Jan
e8c5c2729b
watermark: replace time-domain PN with STFT-domain spread-spectrum (Kirovski & Malvar 2003)
Complete redesign of the audio watermark system. The previous time-domain
PN chip correlator failed over the FM air channel due to non-linear clock
drift between TX and RX sample clocks, destroying bit-boundary alignment
and producing ~50% BER (random).
The new system embeds the watermark in STFT magnitudes (frequency domain),
eliminating all sample-clock sensitivity. Based on:
D. Kirovski, H.S. Malvar, "Spread-Spectrum Watermarking of Audio Signals"

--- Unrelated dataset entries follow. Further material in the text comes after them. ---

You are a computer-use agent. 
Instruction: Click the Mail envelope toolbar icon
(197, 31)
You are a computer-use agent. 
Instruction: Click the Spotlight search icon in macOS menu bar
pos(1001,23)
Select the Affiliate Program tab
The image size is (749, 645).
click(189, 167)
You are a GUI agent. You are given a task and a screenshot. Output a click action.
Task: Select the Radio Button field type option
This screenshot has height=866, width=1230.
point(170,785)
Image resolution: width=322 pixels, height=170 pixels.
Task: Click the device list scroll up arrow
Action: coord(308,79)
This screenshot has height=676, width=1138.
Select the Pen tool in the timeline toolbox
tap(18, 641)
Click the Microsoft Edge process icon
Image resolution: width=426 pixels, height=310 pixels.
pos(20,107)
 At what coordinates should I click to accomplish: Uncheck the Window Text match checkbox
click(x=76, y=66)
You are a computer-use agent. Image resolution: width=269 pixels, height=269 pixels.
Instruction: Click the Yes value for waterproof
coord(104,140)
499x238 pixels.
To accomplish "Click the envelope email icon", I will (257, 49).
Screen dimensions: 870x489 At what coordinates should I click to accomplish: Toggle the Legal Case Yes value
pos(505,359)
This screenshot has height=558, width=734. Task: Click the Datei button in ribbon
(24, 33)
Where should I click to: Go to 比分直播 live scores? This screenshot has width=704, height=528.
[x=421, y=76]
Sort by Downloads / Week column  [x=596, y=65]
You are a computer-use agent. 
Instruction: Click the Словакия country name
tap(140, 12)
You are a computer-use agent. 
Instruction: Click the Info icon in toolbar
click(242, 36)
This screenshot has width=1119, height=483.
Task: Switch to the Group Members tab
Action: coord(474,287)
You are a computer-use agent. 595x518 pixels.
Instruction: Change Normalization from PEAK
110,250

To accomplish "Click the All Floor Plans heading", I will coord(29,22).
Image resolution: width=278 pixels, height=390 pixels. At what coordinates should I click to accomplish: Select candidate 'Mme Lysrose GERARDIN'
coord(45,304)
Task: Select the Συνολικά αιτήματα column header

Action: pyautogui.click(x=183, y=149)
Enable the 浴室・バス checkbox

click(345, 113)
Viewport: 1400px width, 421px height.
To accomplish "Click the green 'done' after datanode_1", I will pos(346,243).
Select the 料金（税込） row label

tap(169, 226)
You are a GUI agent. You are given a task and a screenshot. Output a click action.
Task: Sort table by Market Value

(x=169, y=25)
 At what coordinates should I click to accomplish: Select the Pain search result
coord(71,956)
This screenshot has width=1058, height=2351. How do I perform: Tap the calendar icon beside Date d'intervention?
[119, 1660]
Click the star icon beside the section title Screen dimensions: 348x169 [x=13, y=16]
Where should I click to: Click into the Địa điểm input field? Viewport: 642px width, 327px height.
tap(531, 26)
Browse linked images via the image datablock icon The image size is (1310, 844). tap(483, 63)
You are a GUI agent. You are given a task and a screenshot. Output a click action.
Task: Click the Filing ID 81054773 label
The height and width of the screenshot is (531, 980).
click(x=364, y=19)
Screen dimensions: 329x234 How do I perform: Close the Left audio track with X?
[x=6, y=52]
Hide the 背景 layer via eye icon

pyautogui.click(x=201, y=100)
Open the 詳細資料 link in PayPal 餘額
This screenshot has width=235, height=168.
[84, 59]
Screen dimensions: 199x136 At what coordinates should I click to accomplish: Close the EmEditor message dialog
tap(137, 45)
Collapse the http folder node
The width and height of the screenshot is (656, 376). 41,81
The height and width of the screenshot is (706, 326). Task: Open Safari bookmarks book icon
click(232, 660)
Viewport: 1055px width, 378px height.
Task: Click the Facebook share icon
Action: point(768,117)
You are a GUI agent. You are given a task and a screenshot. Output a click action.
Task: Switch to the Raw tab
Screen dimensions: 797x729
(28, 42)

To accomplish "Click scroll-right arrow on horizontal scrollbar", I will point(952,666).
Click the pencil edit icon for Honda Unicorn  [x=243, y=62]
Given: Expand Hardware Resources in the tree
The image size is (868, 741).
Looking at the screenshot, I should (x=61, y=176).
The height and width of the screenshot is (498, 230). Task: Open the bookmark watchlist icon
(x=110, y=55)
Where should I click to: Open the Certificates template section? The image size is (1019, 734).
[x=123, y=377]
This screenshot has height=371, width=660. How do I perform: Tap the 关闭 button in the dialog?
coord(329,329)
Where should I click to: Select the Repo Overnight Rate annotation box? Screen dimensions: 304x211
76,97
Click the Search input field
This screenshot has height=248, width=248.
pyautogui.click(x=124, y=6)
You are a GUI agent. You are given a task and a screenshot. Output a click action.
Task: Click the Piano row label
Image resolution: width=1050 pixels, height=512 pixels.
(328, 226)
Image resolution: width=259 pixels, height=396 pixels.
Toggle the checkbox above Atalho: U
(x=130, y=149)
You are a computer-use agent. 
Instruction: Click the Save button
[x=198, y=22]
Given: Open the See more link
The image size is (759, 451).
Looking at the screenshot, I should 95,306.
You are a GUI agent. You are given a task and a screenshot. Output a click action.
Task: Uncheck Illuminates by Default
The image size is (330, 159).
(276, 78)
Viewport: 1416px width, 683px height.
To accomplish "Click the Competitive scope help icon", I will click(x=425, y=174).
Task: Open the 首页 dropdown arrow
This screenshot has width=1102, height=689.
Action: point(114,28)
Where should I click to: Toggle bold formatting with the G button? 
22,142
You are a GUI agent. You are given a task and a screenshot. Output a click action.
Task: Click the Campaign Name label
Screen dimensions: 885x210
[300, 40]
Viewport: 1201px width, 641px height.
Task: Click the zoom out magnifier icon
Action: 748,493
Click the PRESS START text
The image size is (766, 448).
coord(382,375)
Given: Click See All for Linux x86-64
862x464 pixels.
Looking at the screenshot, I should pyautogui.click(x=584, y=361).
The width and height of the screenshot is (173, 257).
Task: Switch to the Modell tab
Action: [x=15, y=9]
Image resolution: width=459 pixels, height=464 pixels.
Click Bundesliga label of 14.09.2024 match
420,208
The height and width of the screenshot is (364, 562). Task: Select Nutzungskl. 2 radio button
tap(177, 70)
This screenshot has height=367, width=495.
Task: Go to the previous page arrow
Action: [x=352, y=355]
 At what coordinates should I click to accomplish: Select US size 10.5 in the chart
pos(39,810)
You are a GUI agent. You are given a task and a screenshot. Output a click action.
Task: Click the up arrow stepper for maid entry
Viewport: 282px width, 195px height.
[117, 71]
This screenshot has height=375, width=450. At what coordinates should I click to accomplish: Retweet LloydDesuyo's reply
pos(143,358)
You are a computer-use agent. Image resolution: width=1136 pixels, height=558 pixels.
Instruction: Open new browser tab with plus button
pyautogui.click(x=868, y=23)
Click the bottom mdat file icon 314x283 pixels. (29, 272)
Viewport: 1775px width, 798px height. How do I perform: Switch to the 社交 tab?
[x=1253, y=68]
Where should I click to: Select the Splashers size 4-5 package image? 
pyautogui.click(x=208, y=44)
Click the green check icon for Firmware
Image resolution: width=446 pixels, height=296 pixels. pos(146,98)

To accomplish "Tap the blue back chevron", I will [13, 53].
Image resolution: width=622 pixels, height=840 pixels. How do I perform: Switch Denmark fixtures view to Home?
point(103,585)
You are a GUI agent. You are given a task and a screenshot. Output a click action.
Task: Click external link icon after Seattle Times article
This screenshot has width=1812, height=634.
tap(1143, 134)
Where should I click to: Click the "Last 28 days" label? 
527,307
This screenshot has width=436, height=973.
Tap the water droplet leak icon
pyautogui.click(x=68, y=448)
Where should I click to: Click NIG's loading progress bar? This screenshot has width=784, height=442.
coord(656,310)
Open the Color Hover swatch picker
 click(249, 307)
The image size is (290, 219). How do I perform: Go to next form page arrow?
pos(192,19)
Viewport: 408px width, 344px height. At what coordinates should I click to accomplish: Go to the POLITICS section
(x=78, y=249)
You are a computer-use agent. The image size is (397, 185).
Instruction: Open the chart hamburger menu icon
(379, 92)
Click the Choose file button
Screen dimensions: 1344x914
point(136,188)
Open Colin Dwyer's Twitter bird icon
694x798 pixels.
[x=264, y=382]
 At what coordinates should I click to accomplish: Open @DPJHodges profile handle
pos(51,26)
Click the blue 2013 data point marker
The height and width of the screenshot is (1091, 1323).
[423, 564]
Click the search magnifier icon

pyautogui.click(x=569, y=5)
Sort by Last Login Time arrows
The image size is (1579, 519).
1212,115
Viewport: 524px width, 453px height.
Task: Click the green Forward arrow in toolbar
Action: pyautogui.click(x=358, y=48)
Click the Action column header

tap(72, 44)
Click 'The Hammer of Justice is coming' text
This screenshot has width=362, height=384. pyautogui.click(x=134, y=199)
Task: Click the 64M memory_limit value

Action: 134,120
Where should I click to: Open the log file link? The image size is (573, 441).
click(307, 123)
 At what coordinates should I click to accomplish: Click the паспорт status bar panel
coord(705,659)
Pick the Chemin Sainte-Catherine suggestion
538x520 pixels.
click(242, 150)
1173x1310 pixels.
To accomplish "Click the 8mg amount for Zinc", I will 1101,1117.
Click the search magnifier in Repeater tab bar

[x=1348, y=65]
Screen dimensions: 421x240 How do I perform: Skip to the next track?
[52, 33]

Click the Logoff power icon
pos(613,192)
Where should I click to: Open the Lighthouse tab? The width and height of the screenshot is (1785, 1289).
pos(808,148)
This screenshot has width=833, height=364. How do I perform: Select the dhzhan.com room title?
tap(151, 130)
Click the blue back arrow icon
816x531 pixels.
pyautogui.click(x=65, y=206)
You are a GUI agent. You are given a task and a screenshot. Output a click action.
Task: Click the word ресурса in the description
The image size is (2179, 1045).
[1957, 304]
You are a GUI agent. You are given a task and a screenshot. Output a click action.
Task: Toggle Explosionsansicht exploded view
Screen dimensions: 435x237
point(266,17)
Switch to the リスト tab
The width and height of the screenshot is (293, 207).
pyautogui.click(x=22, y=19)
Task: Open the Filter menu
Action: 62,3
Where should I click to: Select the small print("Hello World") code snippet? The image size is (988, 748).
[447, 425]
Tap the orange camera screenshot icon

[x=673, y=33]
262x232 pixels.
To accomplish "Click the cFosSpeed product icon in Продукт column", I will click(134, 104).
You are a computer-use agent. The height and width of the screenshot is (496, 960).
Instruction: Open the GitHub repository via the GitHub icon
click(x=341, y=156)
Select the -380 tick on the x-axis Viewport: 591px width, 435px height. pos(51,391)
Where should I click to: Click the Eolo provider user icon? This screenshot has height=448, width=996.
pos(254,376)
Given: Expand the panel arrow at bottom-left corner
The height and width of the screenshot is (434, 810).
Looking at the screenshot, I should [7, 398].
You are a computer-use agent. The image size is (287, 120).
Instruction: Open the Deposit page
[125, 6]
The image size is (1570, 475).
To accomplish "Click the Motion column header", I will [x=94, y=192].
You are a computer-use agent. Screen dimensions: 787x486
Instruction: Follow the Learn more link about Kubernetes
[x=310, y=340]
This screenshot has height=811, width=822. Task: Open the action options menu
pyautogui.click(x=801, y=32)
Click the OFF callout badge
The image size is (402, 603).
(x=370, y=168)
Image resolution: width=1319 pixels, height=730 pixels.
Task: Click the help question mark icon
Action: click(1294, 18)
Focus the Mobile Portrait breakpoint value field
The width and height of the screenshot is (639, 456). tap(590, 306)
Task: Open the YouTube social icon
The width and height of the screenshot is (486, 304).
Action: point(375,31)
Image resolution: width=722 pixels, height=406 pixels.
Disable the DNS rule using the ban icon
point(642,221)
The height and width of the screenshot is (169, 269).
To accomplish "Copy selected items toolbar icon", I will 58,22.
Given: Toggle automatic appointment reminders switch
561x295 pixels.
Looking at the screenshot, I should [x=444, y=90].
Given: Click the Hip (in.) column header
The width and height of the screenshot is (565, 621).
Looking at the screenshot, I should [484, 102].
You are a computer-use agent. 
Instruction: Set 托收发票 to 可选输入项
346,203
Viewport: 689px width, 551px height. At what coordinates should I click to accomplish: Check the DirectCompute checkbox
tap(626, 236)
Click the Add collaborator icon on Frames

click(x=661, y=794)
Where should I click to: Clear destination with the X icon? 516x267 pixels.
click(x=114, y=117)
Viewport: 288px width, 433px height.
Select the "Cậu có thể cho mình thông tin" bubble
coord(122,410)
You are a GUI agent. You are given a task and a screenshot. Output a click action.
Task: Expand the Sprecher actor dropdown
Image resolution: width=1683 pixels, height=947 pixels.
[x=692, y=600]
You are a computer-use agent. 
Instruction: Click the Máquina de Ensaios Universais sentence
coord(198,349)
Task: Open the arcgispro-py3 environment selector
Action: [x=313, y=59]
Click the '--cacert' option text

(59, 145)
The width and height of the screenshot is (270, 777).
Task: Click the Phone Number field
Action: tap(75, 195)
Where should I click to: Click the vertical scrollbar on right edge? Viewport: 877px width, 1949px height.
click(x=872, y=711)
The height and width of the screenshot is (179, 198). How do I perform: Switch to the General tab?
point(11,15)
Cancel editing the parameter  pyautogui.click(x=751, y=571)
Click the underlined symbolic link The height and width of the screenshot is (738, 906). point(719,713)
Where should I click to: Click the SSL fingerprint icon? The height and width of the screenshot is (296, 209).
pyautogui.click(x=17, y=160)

IEEE Trans. Signal Processing, Vol. 51, No. 4, April 2003
Architecture:
Encoder (generator.go, two-pass):
Audio → Stages 1-3 (LPF, drive, clip, cleanup)
→ Decimate ÷19 → 12 kHz mono
→ STFT (512-point Hann, hop=256, 21ms frames)
→ Magnitude × (1 ± 0.059) per PN chip (0.5 dB, multiplicative)
→ ISTFT → difference → ZOH ×19 → interpolation LPF@5.5kHz
→ add to L/R → Stages 4-6 (stereo encode, composite clip, pilot, RDS)
Decoder (wmdecode, key-free):
Recording → LPF@5.5kHz → decimate to 12 kHz
→ STFT (same parameters)
→ Cepstrum filter (DCT, zero first 8 coefficients → -6 dB carrier noise)
→ Cycle-offset search (6400 candidates, ~70s for 20-min recording)
→ PN correlation → 128 soft bit decisions
→ RS(16,8) Vandermonde decode → 64-bit fingerprint
Key properties:
- Multiplicative embedding: watermark scales with audio content.
Loud audio masks stronger watermark, silence gets zero watermark.
No gate needed (old system required silence gate to prevent audibility).
- Block repetition R=5: each PN chip repeated across 5 consecutive
STFT frames. Detection uses center frame only. Tolerates ±2 frames
(±43ms) of timing drift without any clock recovery.
- Fixed PN sequence: spreading code is public (seed "fmrtx-stft-pn-v1"),
enabling blind fingerprint extraction without knowing the license key.
Key identity is carried solely in the RS-encoded payload.
- PCC covert channel: PN partitioned into 128 subsets (one per data bit),
permuted across the watermark cycle for localized-damage resilience.
Parameters:
WMRate: 12000 Hz (228000/19, 192000/16 — exact both sides)
FFT: 512-point, Hann window, hop=256 (50% overlap)
Sub-band: bins 9-213 (200-5000 Hz), 204 frequency chips/frame
Embedding: 0.5 dB (multiplicative, 0.00 dB RMS change on audio)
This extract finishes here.